It is well established (and in Longstreet's autobiography, amongst other places) that there was no planned attack, and that Jenkins misunderstood his orders to advance the Palmetto Sharpshooters and snipe the Federal gunners, and instead charged:

"Near the battery from which the shots came was R. H.[Pg 135] Anderson’s brigade, in which Colonel Jenkins had a battalion of practised sharp-shooters. I sent orders for Jenkins to silence the battery, under the impression that our wait was understood, and that the sharp-shooters would be pushed forward till they could pick off the gunners, thus ridding us of that annoyance; but the gallant Jenkins, only too anxious for a dash at a battery, charged and captured it, thus precipitating battle. The troops right and left going in, in the same spirit, McCall’s fire and the forest tangle thinned our ranks as the lines neared each other, and the battle staggered both sides, but, after a formidable struggle, the Confederates won the ground, and Randol’s gallant battery. Sedgwick’s division reinforced the front and crowded back the Confederate right, while Kearny’s, reinforced by Slocum, pushed severely against my left, and then part of Hooker’s division came against my right. Thus the aggressive battle became defensive, but we held most of the ground gained from McCall."
- James Longstreet, From Manassas to Appomattox, pgs 134-5.

I constructed the timeline and order of events from general observations, thus:

1430: Meade and Seymour become aware that rather than being in the rear behind Kearny, they are actually the front line. They start placing their commands into battle order.

1500: Meade leads the 1st and 3rd Reserves out to form a skirmish line and encounters the 3rd Virginia Cavalry, advancing ahead of Longstreet. Over the next hour Longstreet's division will come down the road.

1600: Longstreet believes he hears Huger's guns and orders Jenkins forward to suppress the enemy. Jenkins advances to the nearby tree-line pushing back the 1st and 3rd Reserves who were out as skirmishers. He brings up his brigade battery to shell Cooper's Battery (opening fire at 1630), but loses the firefight. Featherstone's and Strange's brigades are only just coming in from the march and are going into camp routine.

1645-1700 (Jenkins' first charge): Jenkins charges his brigade at Cooper's Battery, which is defended by the 1st and 9th Reserves. Cooper's battery was held and Jenkins repulsed in disorder. At 1700 Longstreet tries to recover the situation by sending orders to Kemper, Strange, Pryor and Featherstone to attack. Wilcox received no such order. Kemper's brigade (and probably the others) were in the middle of cooking their dinners, and were not ready to make an attack.

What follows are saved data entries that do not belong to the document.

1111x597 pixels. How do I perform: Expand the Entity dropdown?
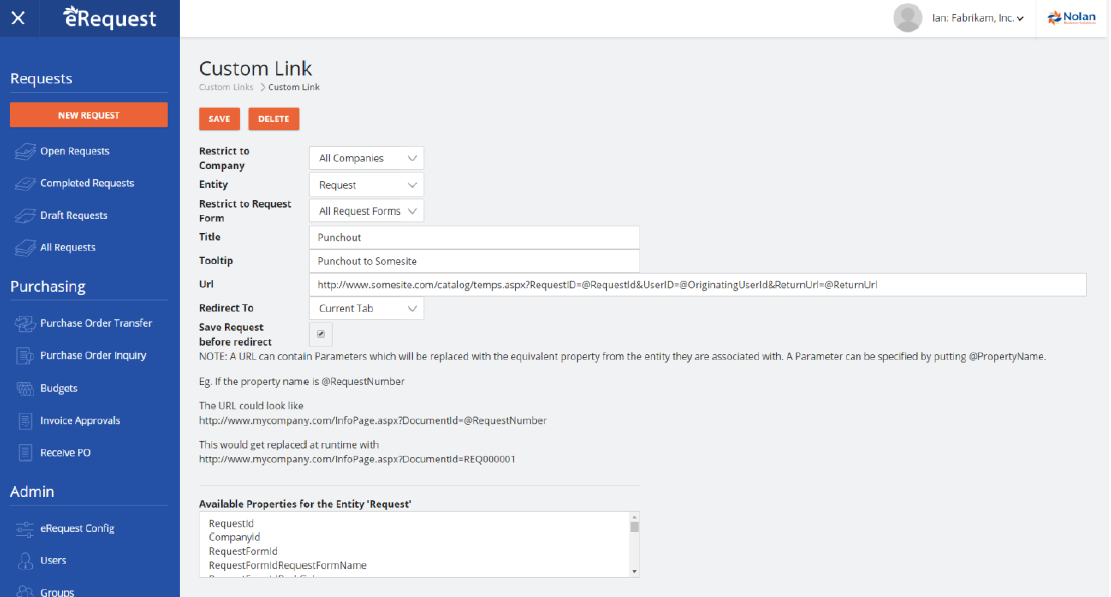click(x=366, y=185)
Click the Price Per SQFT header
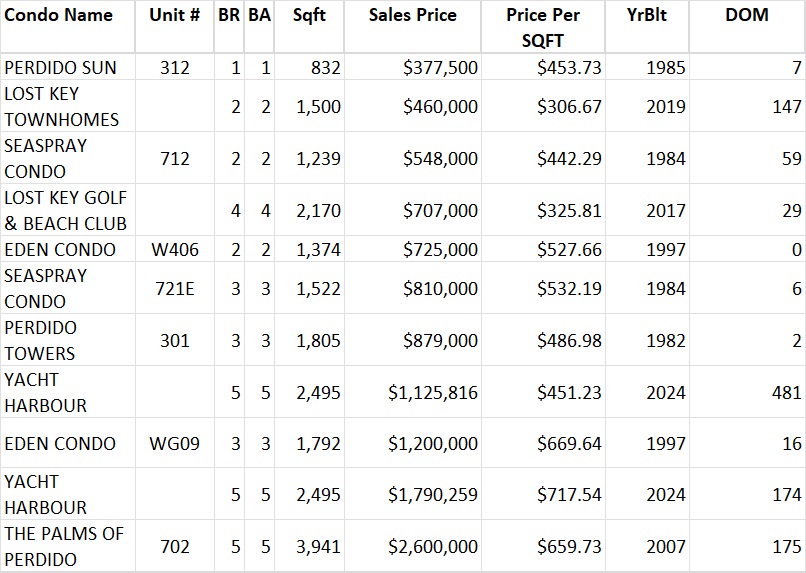 coord(542,28)
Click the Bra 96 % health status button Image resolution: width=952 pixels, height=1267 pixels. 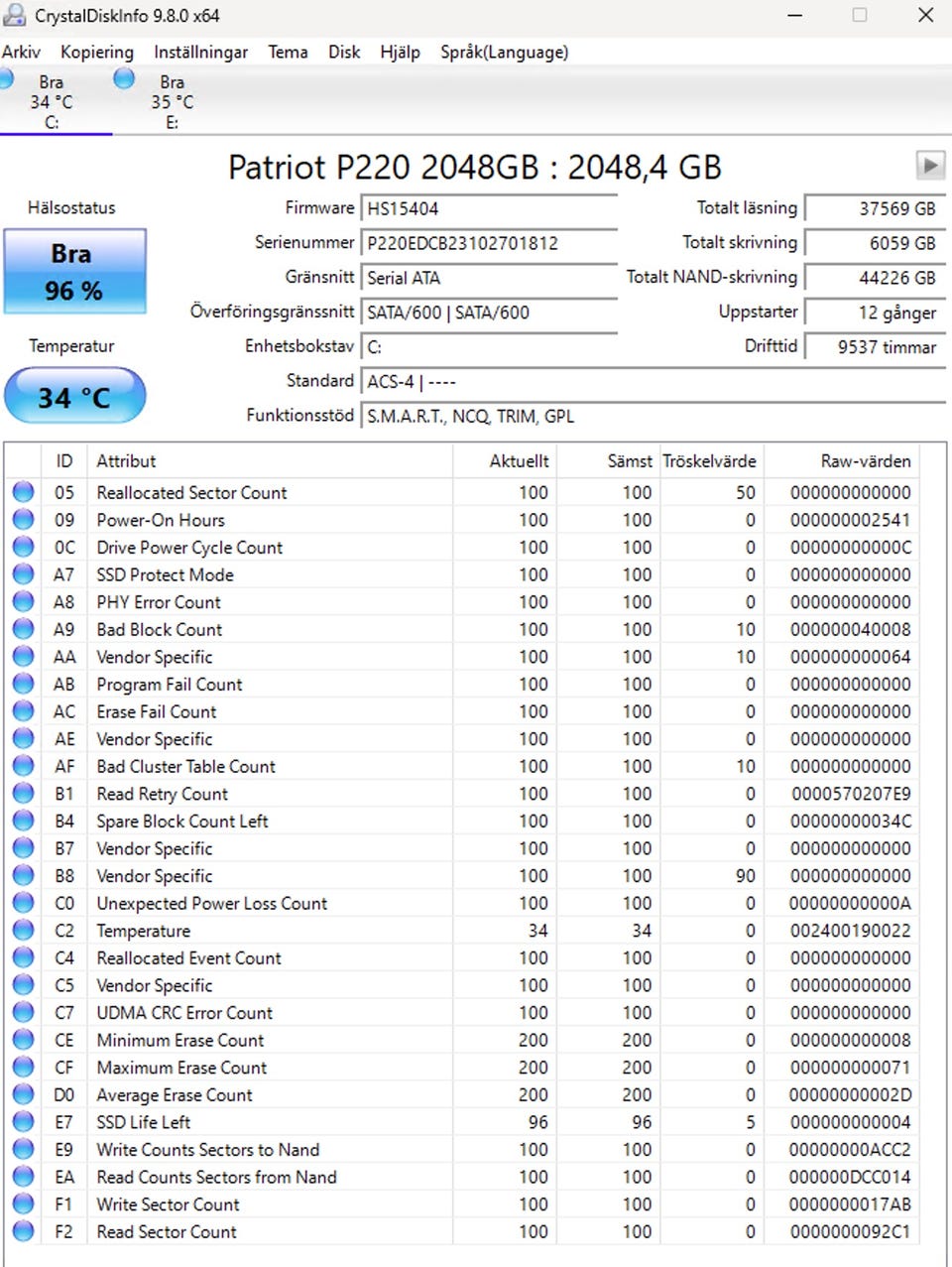[74, 272]
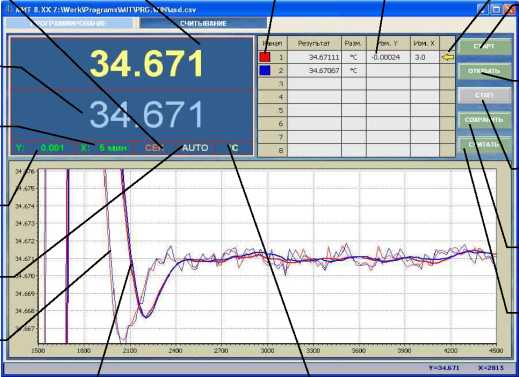
Task: Click the Y: 0.001 scale setting
Action: (x=40, y=148)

1730-1800 (Kemper charges the German batteries): Longstreet started issuing orders to support Jenkins by attacking at 1700. Kemper went in south of Jenkins at the junction of McCall and Hooker, and charged 2 German 20 pounder batteries (from the arty res) supported by only 6 coys of the 12th Reserves. The Pennsylvanians fell back out of range and McCall sent the 5th, 8th and 13th Reserves down on Kemper's left, and Hooker sent Grover's brigade at Kemper's right. Realising he was now about to be in a Kesselschlacht, Kemper withdrew, taking 414 casualties in the process of whom 165 were captured by the 10th Reserves charging their rear. At 1740 Wilcox saw Strange's brigade advancing, and on his own initiative started getting the troops in order.

1800-1815 (Jenkins' second charge): Jenkins rallied his brigade and, with the 9th and 10th Alabama of Wilcox's brigade, charged again. Cooper's Battery again was held. The two charges cost the Federals 258 casualties, and the Confederates lost 802. By this point, Dana's and Sully's brigades had returned and were behind McCall solidifying a second divisional line behind his.

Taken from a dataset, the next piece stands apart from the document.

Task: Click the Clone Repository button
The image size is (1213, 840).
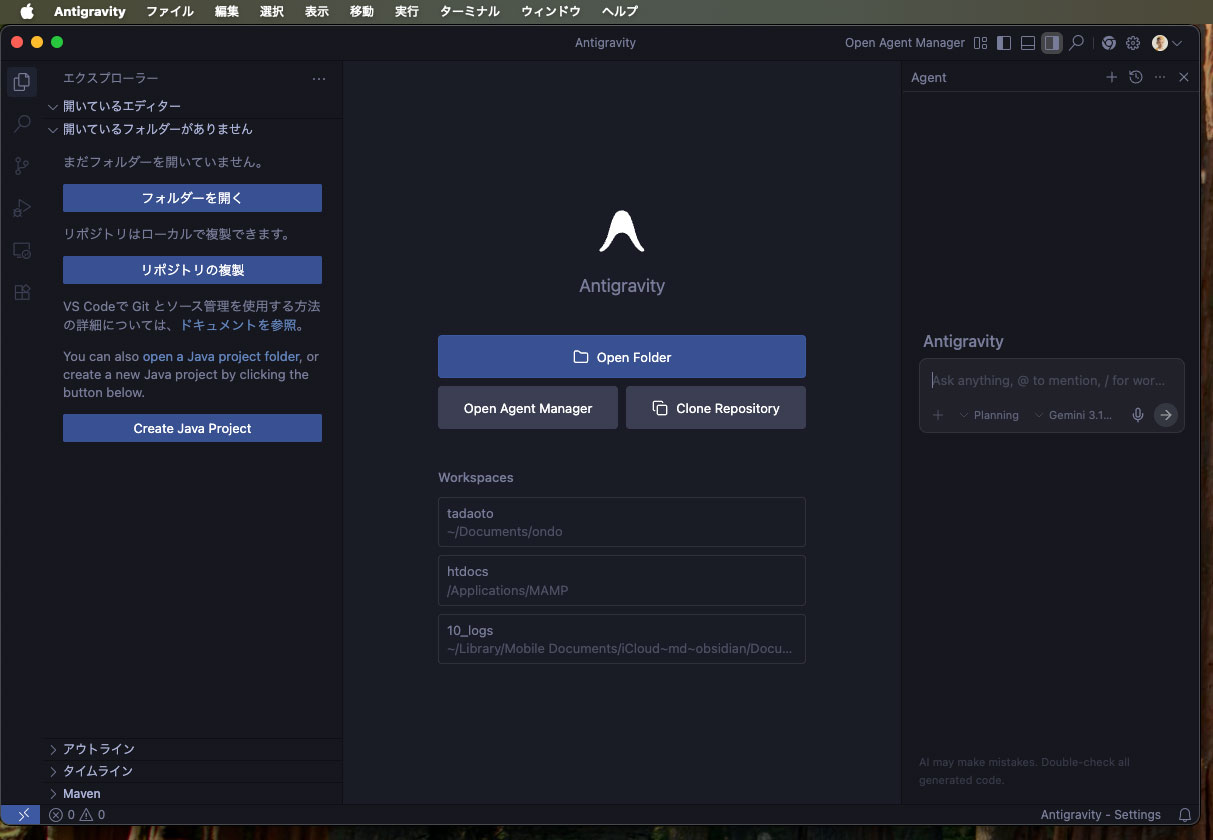Action: [716, 408]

1800-1830 (Branch and Strange go into the Kessel): Branch was on the right of Kemper, but was delayed. Strange (Pickett's Bde) followed Branch. Strange came up against Hooker's division, which they only engaged the skirmishers of Hooker before retreating. Branch got hammered by the 5th, 8th and 10th Reserves, and pushed them back, gaining 2 abandoned 20 pounders. Sedgwick's men countercharged and repulsed him. Strange came up against Hooker's division, and were repulsed.

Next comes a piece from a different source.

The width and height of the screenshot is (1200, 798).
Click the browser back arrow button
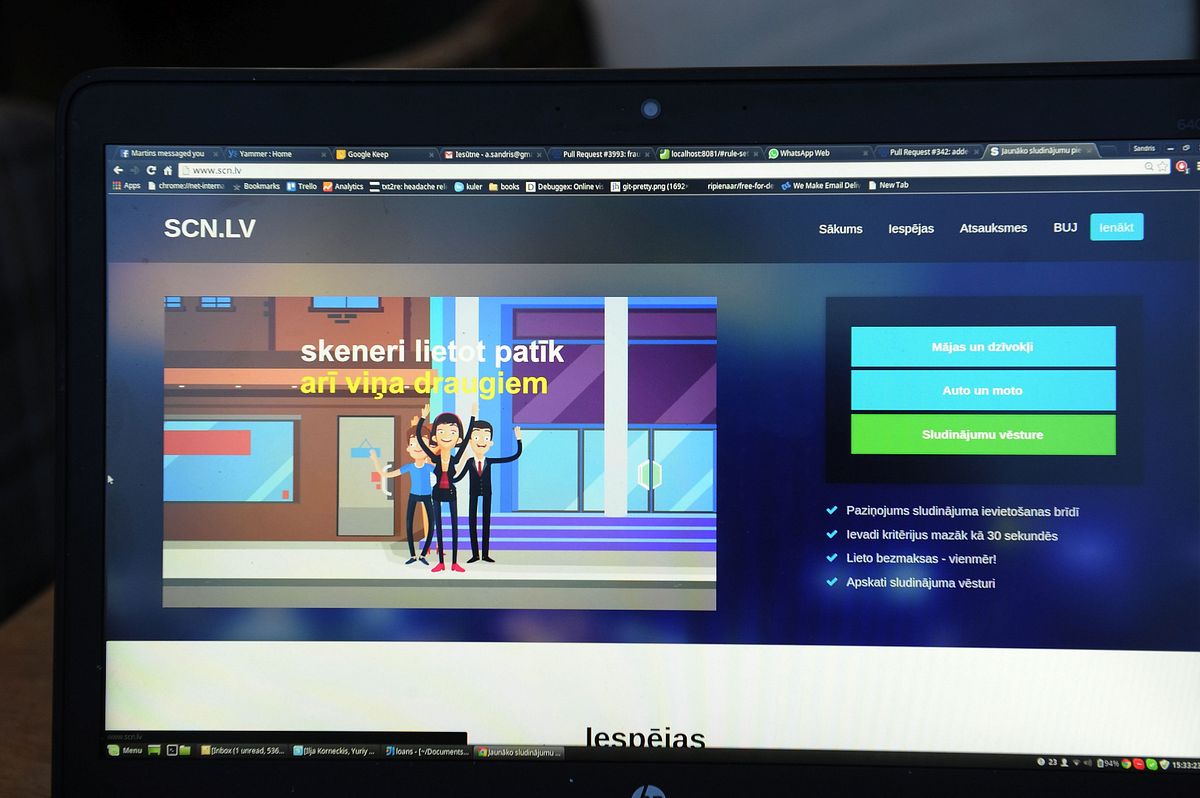[x=118, y=170]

1815-1845 (Wilcox's left charges Randol's battery): The left of Wilcox's brigade, the 8th and 11th Alabama, launched a charge at Randoll's battery, left of Cooper's battery and in Meade's front. They charged the 4th and 7th Reserves, and were initially repulsed. This was apparently not a planned attack, but the CO of the 8th Alabama, seeing the 9th and 10th charging with Jenkins, launched of his own accord. Running into 12 guns (as Thompson's battery also engaged) and 2 regts, the 8th Alabama was repulsed by artillery alone, and then the 11th. Parts of the 7th Reserves then countercharged, blocking the artillery's arcs. The Alabamans turn and received the 7th Reserves (capturing large numbers of them), and use the fleeing Pennsylvanians to mask another charge on the battery, which was overrun. However, out in the open the troops on the battery were shot down and forced to retreat for lack of supports.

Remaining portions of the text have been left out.